• _PROBLEM TO SOLVE_
Where a line of the material includes the string "agent", copy that line.

• _THE INPUT_
■ ■ ■ ■ ■ ■ ■

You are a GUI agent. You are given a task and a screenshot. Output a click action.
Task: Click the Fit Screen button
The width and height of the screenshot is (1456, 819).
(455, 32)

■ ■ ■ ■ ■ ■ ■

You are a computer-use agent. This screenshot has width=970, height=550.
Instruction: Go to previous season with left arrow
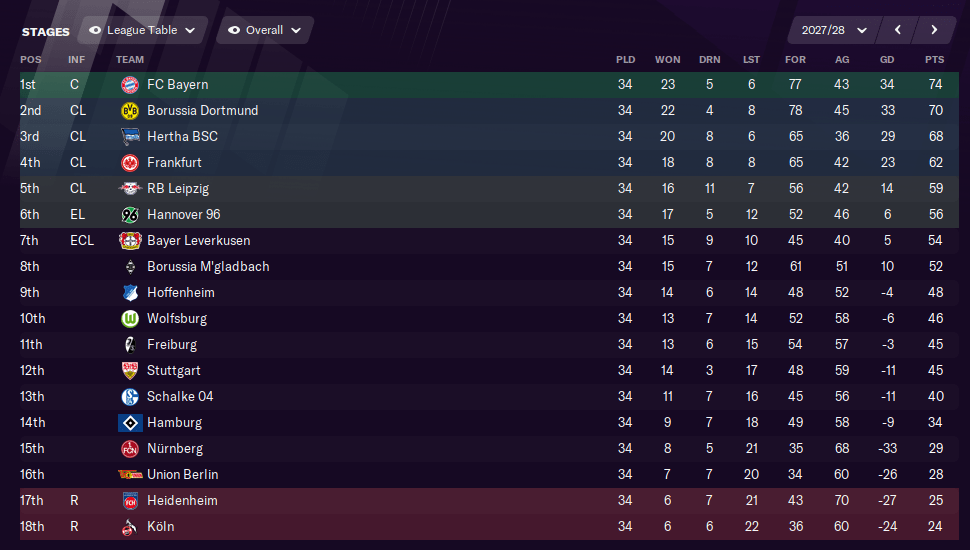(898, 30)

■ ■ ■ ■ ■ ■ ■

• _REPLY_
You are a GUI agent. You are given a task and a screenshot. Output a click action.
You are a computer-use agent. This screenshot has width=970, height=550.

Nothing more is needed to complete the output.